◆ Task item ◆
Only the lines with the string "agent" are needed; return each of them from the entries below.

Entries taken from a collection:
========================================

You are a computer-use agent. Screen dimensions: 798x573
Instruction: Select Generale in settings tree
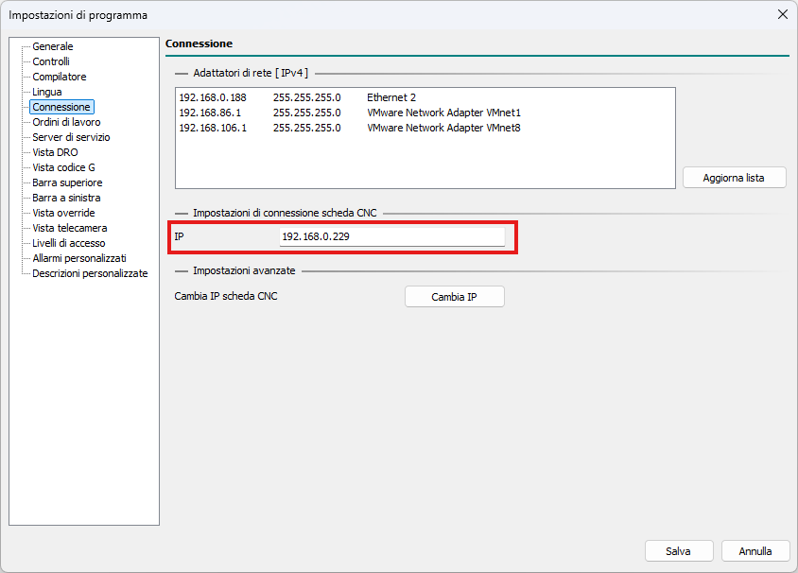point(52,46)
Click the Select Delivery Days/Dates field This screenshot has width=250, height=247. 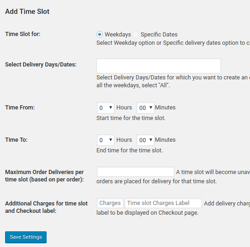point(159,66)
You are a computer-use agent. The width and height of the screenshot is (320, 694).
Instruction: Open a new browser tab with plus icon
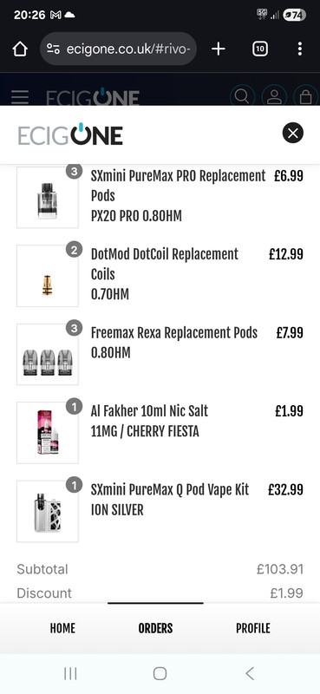coord(219,49)
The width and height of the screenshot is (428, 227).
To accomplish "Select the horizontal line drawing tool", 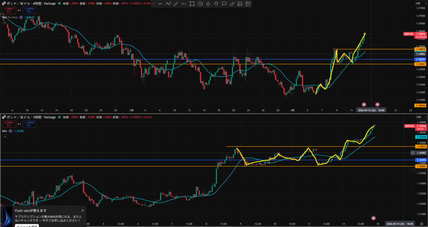I will pyautogui.click(x=160, y=4).
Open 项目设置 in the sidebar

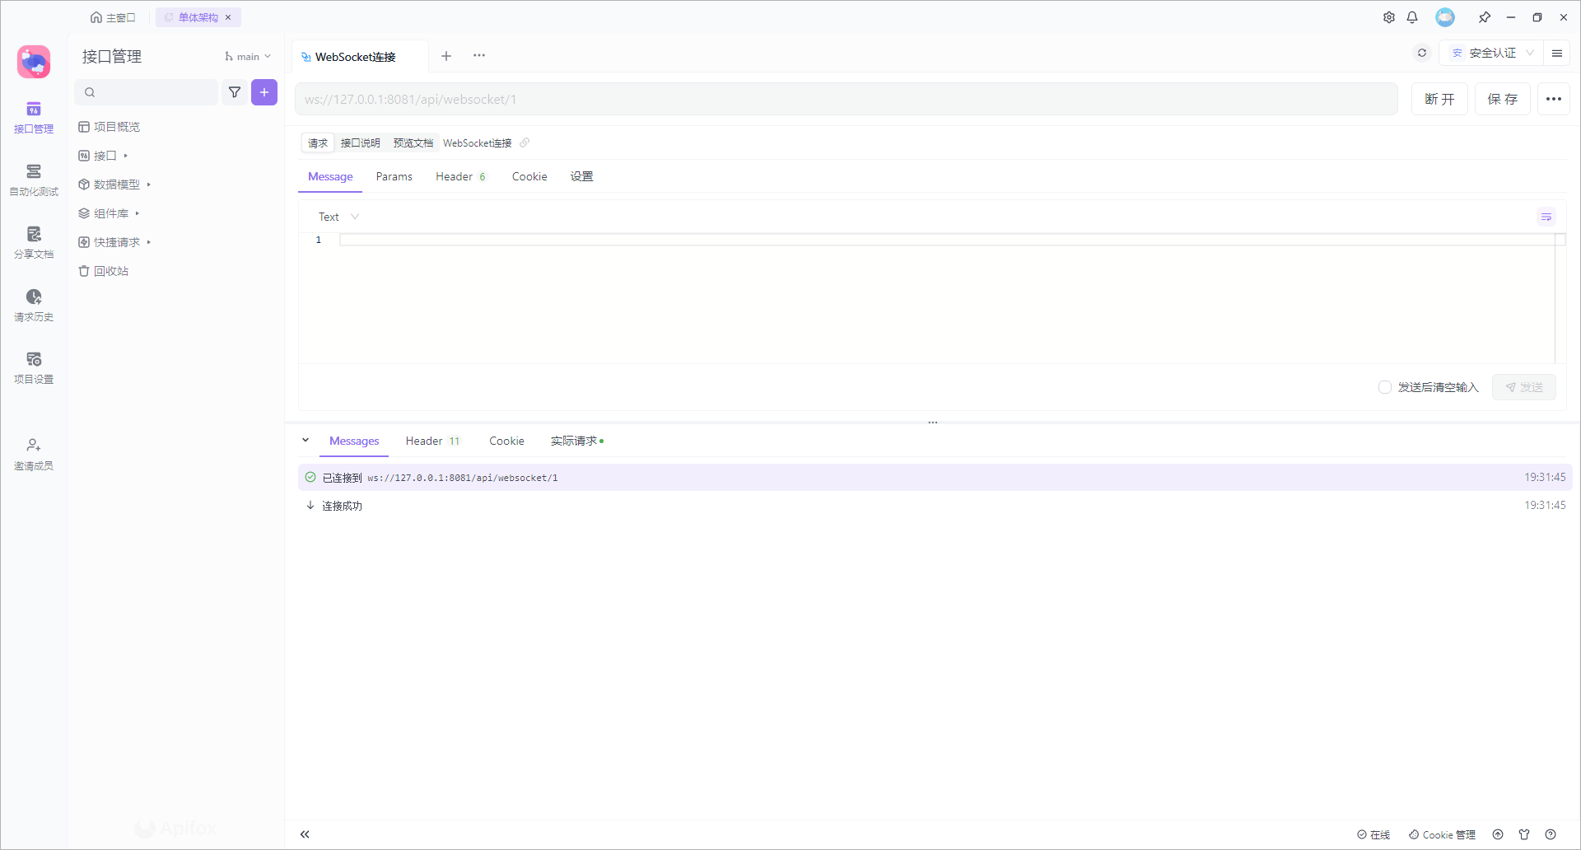[34, 367]
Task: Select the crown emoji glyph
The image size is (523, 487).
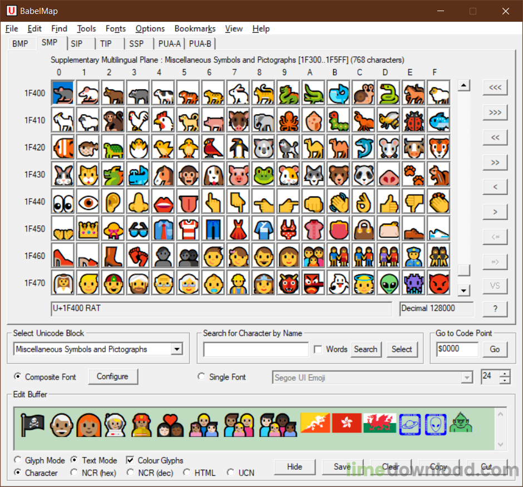Action: click(88, 229)
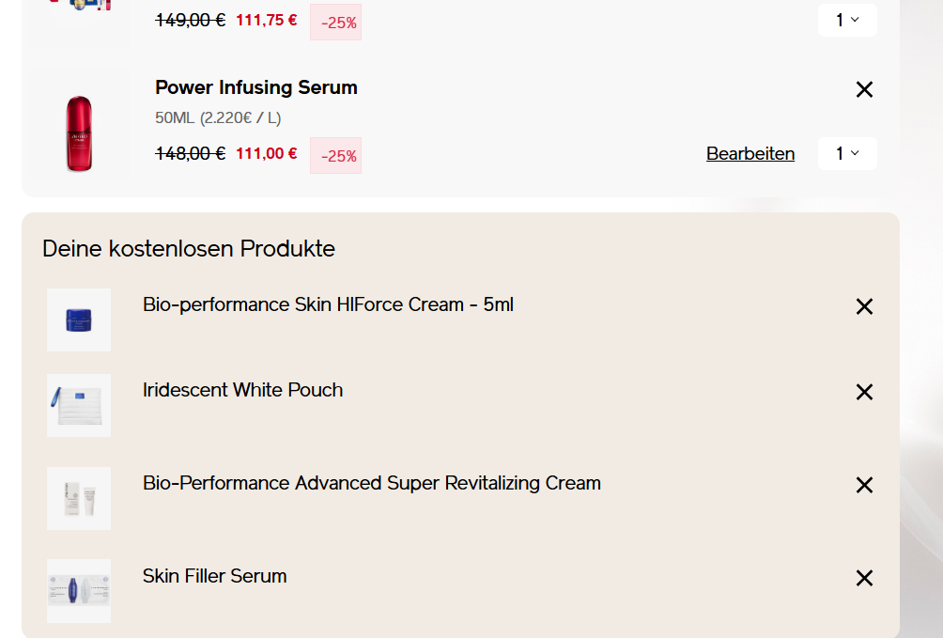
Task: Select Iridescent White Pouch product name
Action: [242, 390]
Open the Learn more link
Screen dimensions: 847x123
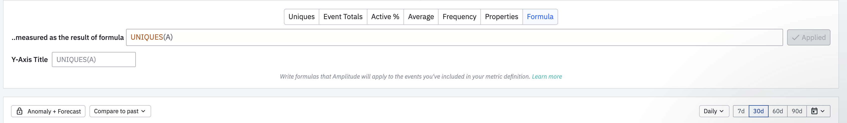click(547, 77)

========================================

◆ Solution to this exercise ◆
You are a computer-use agent. Screen dimensions: 798x573
You are a computer-use agent. The width and height of the screenshot is (320, 694).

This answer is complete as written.